The question of which events are “possible actions” is a many-faceted one, and solving this problem “by definition” doesn’t work. For example, if you can pick the best strategy, it doesn’t matter what the preference order says for all events except the best strategy, even what it says for “possible actions” which won’t actually happen.
Strictly speaking, I don’t even trust (any) expected utility (and so Bayesian math) to represent preference. Any solution has to also work in a discrete deterministic setting.
It seems to me that you’re changing the subject, or maybe making inferential jumps that are too long for me.
The information to determine which events are possible actions is absent from your model. You can’t calculate it within your setting, only postulate.
If the overarching goal of this post was finding ways to represent human preference (did you imply that? I can’t tell), then I don’t understand how it brings us closer to that goal.
The Hofstadter’s Law of Inferential Distance: What you are saying is always harder to understand than you expect, even when you take into account Hofstadter’s Law of Inferential Distance.

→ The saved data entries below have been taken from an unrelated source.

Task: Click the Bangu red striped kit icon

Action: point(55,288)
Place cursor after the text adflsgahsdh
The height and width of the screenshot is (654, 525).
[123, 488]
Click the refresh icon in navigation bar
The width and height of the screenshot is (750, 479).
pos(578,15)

Of course this post is only a small side-node, and it tells nothing about which events mean what. Human preference is a preference, so even without details the discussion of preference-in-general has some implications for human preference, which the last paragraph of the post alluded to, with regards to picking priors for Bayesian math.
However, the ratios of the conditional probabilities of those outcomes, given that you take a certain action, will not always equal the rations of the unconditional probabilities, as in your formula.